- [Saved entries]:
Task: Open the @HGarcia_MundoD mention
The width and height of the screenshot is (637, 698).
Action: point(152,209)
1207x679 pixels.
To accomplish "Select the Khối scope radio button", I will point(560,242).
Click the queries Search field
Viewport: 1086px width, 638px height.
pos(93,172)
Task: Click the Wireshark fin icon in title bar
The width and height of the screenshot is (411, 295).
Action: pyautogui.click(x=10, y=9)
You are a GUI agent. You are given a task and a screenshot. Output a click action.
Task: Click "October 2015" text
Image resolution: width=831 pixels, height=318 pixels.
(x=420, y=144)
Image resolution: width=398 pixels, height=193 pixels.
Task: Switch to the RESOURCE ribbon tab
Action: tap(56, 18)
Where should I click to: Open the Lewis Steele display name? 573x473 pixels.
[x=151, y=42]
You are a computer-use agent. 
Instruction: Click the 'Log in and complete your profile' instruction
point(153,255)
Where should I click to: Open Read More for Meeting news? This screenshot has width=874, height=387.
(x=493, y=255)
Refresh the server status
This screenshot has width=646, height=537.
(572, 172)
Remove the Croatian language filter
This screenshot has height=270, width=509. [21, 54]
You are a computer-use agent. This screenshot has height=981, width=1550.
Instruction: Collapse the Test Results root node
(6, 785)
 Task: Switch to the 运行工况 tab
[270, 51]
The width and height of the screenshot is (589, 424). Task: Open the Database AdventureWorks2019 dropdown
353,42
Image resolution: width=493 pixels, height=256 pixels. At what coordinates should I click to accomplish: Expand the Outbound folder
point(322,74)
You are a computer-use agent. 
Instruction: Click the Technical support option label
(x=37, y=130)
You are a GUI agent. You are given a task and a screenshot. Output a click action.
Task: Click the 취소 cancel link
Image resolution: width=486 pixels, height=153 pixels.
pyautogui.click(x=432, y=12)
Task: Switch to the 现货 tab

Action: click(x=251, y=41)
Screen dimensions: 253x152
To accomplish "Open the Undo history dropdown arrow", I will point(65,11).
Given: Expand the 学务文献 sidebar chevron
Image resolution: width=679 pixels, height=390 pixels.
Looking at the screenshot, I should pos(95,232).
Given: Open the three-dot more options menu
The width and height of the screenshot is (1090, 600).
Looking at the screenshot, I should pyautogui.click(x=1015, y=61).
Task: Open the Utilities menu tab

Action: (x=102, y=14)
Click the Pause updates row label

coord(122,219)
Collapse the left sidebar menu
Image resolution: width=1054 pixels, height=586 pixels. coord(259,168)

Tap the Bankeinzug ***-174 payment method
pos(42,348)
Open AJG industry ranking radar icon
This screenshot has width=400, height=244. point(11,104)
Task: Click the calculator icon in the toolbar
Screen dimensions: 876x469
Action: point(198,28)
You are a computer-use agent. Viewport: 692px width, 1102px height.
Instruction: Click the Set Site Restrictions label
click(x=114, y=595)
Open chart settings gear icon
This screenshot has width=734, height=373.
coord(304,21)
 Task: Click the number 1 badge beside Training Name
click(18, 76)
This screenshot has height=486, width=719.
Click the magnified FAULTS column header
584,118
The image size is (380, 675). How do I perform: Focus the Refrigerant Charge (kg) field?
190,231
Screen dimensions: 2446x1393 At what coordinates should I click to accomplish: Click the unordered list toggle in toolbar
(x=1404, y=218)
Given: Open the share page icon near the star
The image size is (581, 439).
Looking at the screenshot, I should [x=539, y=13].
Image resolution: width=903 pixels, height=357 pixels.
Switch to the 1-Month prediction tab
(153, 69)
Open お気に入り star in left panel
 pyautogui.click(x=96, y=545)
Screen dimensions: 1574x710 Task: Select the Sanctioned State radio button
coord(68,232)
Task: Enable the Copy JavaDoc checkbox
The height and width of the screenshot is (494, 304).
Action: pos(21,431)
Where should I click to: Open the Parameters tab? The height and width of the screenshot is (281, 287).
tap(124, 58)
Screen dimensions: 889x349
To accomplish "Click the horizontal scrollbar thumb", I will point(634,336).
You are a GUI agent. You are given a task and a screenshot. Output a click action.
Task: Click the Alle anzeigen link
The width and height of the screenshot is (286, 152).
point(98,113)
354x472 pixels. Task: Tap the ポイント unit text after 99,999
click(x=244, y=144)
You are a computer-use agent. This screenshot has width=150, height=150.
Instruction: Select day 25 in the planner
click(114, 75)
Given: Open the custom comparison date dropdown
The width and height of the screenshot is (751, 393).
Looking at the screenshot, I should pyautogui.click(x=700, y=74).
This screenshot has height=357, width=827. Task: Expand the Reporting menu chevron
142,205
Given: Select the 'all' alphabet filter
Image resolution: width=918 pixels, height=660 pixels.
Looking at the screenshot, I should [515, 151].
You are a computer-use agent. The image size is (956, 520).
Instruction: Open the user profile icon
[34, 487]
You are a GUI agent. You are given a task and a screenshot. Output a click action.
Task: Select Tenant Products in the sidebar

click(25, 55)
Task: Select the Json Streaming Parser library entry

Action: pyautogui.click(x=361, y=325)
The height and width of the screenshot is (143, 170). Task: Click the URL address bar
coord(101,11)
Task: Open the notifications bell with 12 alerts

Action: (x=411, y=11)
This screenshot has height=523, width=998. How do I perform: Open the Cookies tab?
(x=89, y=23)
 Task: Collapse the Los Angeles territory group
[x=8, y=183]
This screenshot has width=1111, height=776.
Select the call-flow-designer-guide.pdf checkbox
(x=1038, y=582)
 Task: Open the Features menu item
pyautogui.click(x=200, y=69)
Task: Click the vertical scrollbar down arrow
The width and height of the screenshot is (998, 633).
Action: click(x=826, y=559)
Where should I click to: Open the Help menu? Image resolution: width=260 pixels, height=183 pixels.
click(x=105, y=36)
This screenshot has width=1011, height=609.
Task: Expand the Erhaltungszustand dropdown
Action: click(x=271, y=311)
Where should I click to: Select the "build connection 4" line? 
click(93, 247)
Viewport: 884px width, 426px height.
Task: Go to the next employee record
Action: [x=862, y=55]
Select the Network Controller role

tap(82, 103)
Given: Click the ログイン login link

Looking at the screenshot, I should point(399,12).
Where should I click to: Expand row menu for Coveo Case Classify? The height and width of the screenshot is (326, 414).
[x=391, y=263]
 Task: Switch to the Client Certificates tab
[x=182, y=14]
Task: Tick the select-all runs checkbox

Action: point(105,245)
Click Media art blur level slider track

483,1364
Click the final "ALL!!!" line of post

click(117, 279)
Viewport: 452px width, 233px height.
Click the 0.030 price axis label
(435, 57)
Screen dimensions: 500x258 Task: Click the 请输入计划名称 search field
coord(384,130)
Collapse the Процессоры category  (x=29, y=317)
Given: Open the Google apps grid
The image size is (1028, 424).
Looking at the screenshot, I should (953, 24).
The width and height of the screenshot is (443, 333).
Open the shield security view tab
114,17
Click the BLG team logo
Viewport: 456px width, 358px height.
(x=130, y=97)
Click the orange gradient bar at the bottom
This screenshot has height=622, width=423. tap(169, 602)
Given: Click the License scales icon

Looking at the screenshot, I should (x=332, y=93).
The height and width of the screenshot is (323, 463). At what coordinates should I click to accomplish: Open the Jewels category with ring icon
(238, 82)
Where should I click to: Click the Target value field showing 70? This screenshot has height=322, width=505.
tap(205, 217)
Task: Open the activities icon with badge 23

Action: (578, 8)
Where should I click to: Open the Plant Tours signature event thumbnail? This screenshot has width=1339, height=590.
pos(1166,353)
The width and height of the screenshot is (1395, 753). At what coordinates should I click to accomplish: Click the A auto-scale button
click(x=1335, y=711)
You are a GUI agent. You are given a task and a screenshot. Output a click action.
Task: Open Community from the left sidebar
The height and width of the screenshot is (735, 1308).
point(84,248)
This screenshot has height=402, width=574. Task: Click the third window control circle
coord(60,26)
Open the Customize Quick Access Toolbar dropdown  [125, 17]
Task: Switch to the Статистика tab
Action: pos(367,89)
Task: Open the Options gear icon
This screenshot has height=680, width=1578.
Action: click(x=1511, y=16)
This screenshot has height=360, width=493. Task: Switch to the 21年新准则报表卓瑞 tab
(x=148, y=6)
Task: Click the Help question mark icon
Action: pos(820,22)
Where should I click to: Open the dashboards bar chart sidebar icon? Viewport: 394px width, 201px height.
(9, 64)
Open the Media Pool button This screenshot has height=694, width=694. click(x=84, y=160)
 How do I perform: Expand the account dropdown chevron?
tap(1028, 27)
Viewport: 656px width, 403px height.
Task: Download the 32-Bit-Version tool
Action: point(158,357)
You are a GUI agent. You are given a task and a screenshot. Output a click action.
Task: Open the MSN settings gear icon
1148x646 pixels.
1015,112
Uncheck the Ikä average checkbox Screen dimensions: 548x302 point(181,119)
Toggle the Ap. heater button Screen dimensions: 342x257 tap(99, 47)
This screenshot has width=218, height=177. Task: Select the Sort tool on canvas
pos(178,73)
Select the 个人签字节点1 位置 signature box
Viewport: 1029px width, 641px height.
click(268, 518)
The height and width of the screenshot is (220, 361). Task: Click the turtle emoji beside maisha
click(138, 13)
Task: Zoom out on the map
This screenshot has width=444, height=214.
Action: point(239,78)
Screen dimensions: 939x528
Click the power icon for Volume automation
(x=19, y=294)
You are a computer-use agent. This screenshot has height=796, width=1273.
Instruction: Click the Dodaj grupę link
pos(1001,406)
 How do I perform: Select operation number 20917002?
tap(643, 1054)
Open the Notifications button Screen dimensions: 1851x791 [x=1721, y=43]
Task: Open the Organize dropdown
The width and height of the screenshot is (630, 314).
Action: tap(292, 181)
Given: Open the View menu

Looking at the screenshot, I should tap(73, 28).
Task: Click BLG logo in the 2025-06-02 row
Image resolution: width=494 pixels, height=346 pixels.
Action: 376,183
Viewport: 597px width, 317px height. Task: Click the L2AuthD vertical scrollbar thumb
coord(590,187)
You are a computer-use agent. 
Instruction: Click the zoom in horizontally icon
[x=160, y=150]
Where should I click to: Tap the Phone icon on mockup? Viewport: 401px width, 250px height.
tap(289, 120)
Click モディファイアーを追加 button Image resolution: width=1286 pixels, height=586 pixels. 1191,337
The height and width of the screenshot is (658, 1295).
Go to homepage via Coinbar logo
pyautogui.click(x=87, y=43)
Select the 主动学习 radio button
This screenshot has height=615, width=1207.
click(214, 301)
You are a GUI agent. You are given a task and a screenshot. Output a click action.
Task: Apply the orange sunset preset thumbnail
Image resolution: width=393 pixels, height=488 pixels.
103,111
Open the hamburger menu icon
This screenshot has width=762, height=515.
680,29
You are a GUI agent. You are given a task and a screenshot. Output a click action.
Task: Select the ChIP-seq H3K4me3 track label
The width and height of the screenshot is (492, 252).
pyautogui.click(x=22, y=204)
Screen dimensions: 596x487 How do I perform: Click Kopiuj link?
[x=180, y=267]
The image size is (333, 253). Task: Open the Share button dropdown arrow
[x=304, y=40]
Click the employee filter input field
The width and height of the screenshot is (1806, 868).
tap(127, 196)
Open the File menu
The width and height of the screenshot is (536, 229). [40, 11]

- [HOW TO COMPLETE THIS TASK]:
Copy the entries above exactly, but only from the line holding "Click the 0.030 price axis label" through the line holding "Task: Open the Options gear icon", both included.

- [WRITTEN RESPONSE]:
Click the 0.030 price axis label
(435, 57)
Screen dimensions: 500x258 Task: Click the 请输入计划名称 search field
coord(384,130)
Collapse the Процессоры category  (x=29, y=317)
Given: Open the Google apps grid
The image size is (1028, 424).
Looking at the screenshot, I should (953, 24).
The width and height of the screenshot is (443, 333).
Open the shield security view tab
114,17
Click the BLG team logo
Viewport: 456px width, 358px height.
(x=130, y=97)
Click the orange gradient bar at the bottom
This screenshot has height=622, width=423. tap(169, 602)
Given: Click the License scales icon

Looking at the screenshot, I should (x=332, y=93).
The height and width of the screenshot is (323, 463). At what coordinates should I click to accomplish: Open the Jewels category with ring icon
(238, 82)
Where should I click to: Click the Target value field showing 70? This screenshot has height=322, width=505.
tap(205, 217)
Task: Open the activities icon with badge 23

Action: (578, 8)
Where should I click to: Open the Plant Tours signature event thumbnail? This screenshot has width=1339, height=590.
pos(1166,353)
The width and height of the screenshot is (1395, 753). At what coordinates should I click to accomplish: Click the A auto-scale button
click(x=1335, y=711)
You are a GUI agent. You are given a task and a screenshot. Output a click action.
Task: Open Community from the left sidebar
The height and width of the screenshot is (735, 1308).
point(84,248)
This screenshot has height=402, width=574. Task: Click the third window control circle
coord(60,26)
Open the Customize Quick Access Toolbar dropdown  [125, 17]
Task: Switch to the Статистика tab
Action: pos(367,89)
Task: Open the Options gear icon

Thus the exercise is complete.